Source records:
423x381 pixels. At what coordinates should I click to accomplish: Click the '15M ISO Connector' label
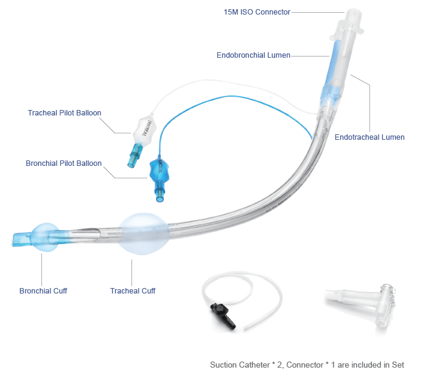[x=257, y=12]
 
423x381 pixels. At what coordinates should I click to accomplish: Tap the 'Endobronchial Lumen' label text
[x=253, y=55]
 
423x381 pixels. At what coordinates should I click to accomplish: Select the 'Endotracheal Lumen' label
[x=369, y=137]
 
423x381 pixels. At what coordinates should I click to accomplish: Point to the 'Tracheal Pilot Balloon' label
[x=65, y=112]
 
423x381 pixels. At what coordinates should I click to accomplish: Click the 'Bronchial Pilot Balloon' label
[x=63, y=163]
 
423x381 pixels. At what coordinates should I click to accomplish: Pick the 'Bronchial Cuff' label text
[x=43, y=291]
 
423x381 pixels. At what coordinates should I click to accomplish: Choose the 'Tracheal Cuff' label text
[x=133, y=291]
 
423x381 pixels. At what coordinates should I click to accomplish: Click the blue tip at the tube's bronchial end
[x=19, y=238]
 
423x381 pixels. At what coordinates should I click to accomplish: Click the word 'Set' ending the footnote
[x=397, y=365]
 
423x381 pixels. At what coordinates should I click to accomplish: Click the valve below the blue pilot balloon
[x=160, y=195]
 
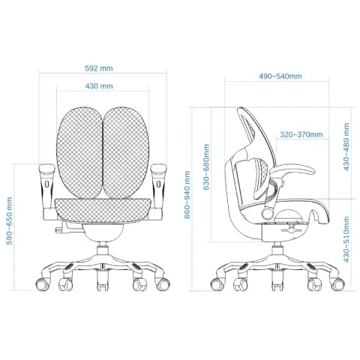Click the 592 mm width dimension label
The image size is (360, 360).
pos(99,68)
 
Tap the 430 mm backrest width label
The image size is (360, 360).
pos(99,86)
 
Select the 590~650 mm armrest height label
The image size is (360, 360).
pos(9,220)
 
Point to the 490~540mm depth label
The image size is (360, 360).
pos(280,76)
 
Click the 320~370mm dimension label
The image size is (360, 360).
pos(302,134)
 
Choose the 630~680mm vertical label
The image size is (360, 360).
pos(206,167)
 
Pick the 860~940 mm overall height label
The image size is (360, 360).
pos(187,195)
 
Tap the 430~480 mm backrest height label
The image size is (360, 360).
pos(346,147)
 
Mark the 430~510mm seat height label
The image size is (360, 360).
pos(346,239)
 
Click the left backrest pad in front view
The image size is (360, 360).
pos(80,153)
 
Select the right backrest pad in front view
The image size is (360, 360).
pos(126,153)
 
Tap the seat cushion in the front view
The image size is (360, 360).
pos(103,211)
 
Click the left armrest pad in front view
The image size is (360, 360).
pos(46,168)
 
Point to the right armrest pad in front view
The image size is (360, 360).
pos(159,168)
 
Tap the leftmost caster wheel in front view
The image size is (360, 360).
pos(43,284)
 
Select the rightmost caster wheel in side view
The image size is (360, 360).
pos(338,284)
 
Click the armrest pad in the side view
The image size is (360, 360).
pos(292,170)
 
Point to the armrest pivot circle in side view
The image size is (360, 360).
pos(268,213)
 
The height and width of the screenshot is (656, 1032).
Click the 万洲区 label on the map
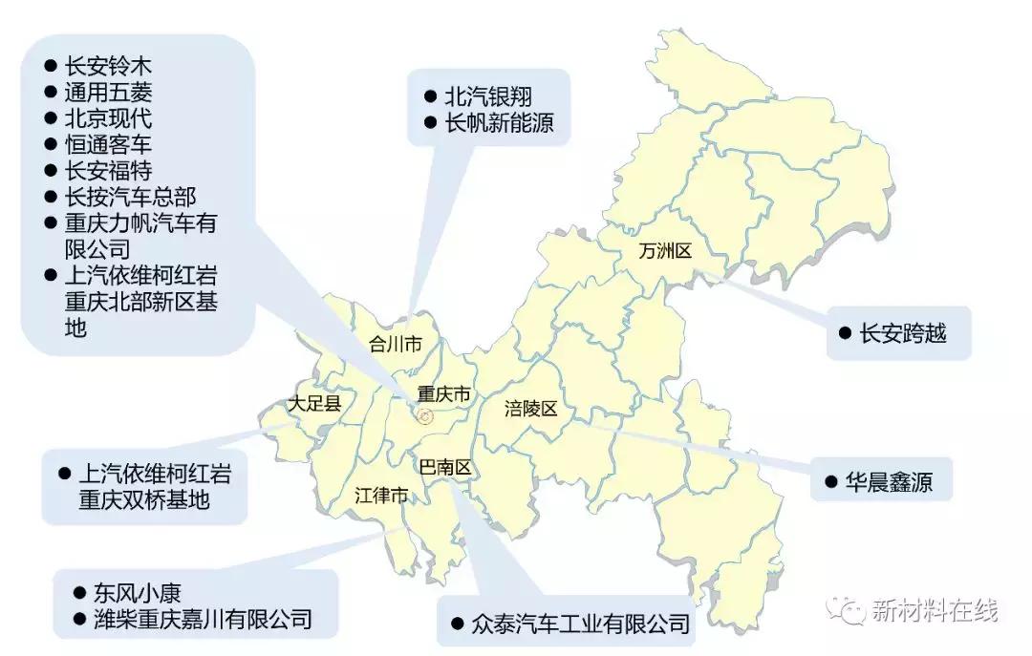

_Set exercise:_ Update the source records above by changing every "front view" to "front elevation" and leaving all other text as it is. Omit the pictures from your answer.

_Result of this exercise:_
423x381 pixels. At what coordinates should I click to accomplish: Click the '15M ISO Connector' label
[x=257, y=12]
 
423x381 pixels. At what coordinates should I click to accomplish: Tap the 'Endobronchial Lumen' label text
[x=253, y=55]
 
423x381 pixels. At what coordinates should I click to accomplish: Select the 'Endotracheal Lumen' label
[x=369, y=137]
 
423x381 pixels. At what coordinates should I click to accomplish: Point to the 'Tracheal Pilot Balloon' label
[x=65, y=112]
 
423x381 pixels. At what coordinates should I click to accomplish: Click the 'Bronchial Pilot Balloon' label
[x=63, y=163]
 
423x381 pixels. At what coordinates should I click to accomplish: Pick the 'Bronchial Cuff' label text
[x=43, y=291]
 
423x381 pixels. At what coordinates should I click to accomplish: Choose the 'Tracheal Cuff' label text
[x=133, y=291]
 
423x381 pixels. At what coordinates should I click to accomplish: Click the blue tip at the tube's bronchial end
[x=19, y=238]
 
423x381 pixels. At what coordinates should I click to accomplish: Click the word 'Set' ending the footnote
[x=397, y=365]
 
423x381 pixels. At what coordinates should I click to accomplish: Click the valve below the blue pilot balloon
[x=160, y=195]
 
Click the 592 mm width dimension label
The image size is (360, 360).
pos(99,68)
 
Tap the 430 mm backrest width label
The image size is (360, 360).
pos(99,86)
 
Select the 590~650 mm armrest height label
The image size is (360, 360).
pos(9,220)
 
Point to the 490~540mm depth label
The image size is (360, 360).
pos(280,76)
 
Click the 320~370mm dimension label
The image size is (360, 360).
pos(302,134)
 
Choose the 630~680mm vertical label
The image size is (360, 360).
pos(206,167)
 
Pick the 860~940 mm overall height label
The image size is (360, 360).
pos(187,195)
 
Tap the 430~480 mm backrest height label
The image size is (360, 360).
pos(346,147)
 
Mark the 430~510mm seat height label
The image size is (360, 360).
pos(346,239)
 
Click the left backrest pad in front elevation
The image size is (360, 360).
pos(80,153)
 
Select the right backrest pad in front elevation
The image size is (360, 360).
pos(126,153)
 
Tap the seat cushion in the front elevation
The image size is (360, 360).
pos(103,211)
 
Click the left armrest pad in front elevation
The image size is (360, 360).
pos(46,168)
 
Point to the right armrest pad in front elevation
The image size is (360, 360).
pos(159,168)
 
Tap the leftmost caster wheel in front elevation
The image size is (360, 360).
pos(43,284)
 
Select the rightmost caster wheel in side view
The image size is (360, 360).
pos(338,284)
 
Click the armrest pad in the side view
The image size is (360, 360).
pos(292,170)
 
Point to the armrest pivot circle in side view
The image size is (360, 360).
pos(268,213)
 
The height and width of the screenshot is (656, 1032).
Click the 万洲区 label on the map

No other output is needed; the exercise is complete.